During a visit to the historical home site of Rosa Parks, Alioune Dia ’22, reflects on “whether or not the remnants of the past have seeped into the present, and if that’s been for better or for worse.”
During our third day of the American South trip, all of the students explored the High Museum in Atlanta, Georgia and then headed down to the Montgomery section of Alabama, where we explored the historical home sites of Civil Rights leader, Rosa Parks. Throughout the day, we as students were forced to deal with questions of whether or not the remnants of the past have seeped into the present, and if that’s been for better or for worse. In some ways, we visited landmarks and walkways that had quotes which reinforced the ideas of service and black perseverance that the current Black Lives Matter movement harps on; However, we also bussed past areas with old-timey advertisements which propelled the idea of keeping things the way they were and generally ‘not letting those people in’- as in any non-white American or otherwise.
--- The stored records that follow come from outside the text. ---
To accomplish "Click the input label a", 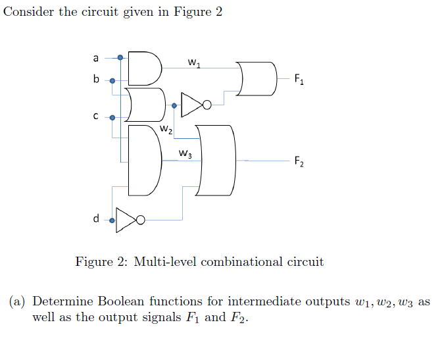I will point(96,57).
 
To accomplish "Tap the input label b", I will point(96,80).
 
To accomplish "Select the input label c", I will point(96,117).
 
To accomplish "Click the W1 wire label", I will point(194,63).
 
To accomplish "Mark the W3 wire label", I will point(185,155).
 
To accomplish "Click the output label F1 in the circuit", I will point(299,80).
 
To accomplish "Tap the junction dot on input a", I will point(120,58).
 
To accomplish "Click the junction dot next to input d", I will point(112,220).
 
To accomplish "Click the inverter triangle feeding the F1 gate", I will point(193,104).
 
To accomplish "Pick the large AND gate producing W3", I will point(143,160).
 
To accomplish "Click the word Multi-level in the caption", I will point(166,262).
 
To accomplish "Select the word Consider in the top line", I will point(28,14).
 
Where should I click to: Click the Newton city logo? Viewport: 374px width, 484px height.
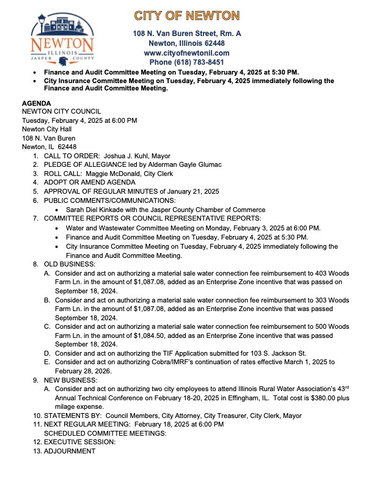pyautogui.click(x=62, y=40)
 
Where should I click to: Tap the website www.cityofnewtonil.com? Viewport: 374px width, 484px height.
pyautogui.click(x=187, y=53)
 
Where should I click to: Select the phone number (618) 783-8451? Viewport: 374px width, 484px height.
pyautogui.click(x=187, y=62)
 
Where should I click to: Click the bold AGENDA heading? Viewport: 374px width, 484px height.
pyautogui.click(x=37, y=103)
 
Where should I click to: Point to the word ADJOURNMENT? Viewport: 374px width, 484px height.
pyautogui.click(x=69, y=451)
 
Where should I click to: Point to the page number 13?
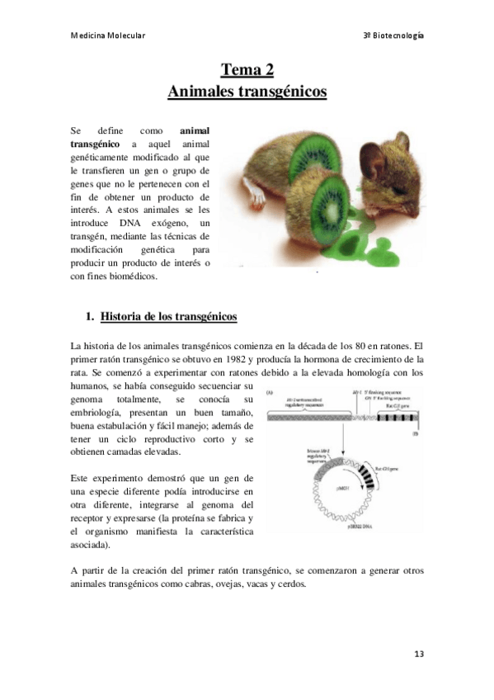pyautogui.click(x=419, y=654)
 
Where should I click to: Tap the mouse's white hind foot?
pyautogui.click(x=257, y=196)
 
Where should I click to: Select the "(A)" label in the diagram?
pyautogui.click(x=269, y=393)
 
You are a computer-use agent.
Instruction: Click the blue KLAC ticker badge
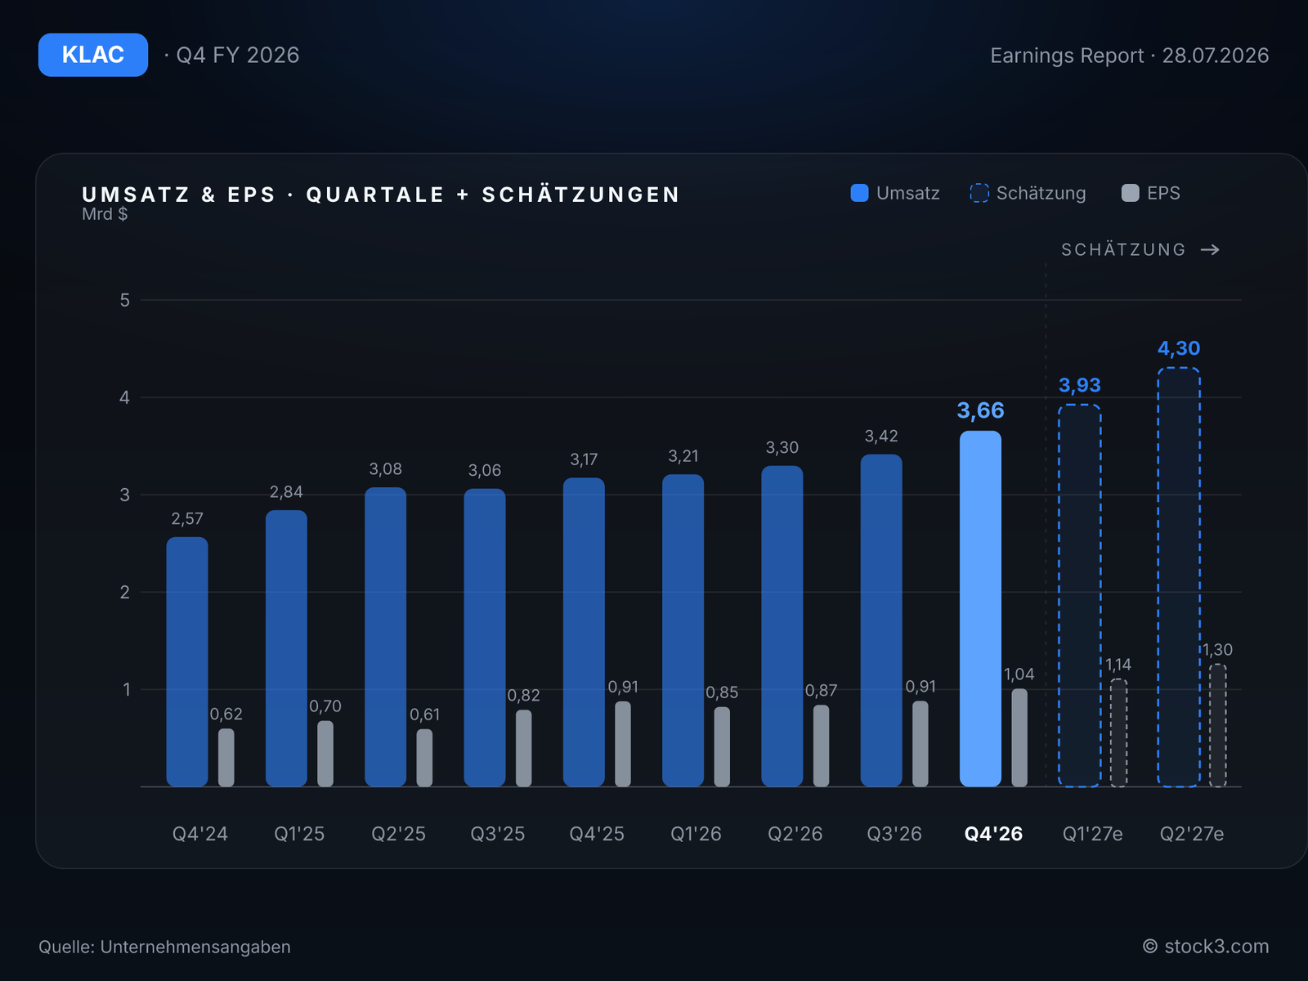[93, 55]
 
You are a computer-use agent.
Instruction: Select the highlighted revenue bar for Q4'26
[980, 608]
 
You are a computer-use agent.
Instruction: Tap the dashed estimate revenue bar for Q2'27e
[1179, 577]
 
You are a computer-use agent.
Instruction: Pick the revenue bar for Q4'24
[187, 661]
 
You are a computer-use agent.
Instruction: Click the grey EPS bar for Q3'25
[524, 748]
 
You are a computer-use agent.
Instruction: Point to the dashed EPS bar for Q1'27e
[1118, 732]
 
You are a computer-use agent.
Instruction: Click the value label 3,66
[980, 410]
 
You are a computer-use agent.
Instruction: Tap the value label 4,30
[1179, 348]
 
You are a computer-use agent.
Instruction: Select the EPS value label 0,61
[424, 714]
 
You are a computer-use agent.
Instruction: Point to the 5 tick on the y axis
[124, 300]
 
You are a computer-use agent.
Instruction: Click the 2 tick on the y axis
[124, 592]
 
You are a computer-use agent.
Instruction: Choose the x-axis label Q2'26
[795, 834]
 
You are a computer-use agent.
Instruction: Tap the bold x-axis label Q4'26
[993, 834]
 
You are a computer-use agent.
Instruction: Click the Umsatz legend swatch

However, following a nice encounter with two southern men in the Hotel, I was forced to deal with the reality that some folks we meet will be courteous and others a bit more hostile. All of that is a reflection of the history of Montgomery Alabama, not necessarily a reflection of our influence and or impact on it. We have to come in prepared to be shocked and surprised, for better or for worse, as outsiders – only with that can we truly take in everything the city has to offer without our biases dimming our experiences in this historic American city.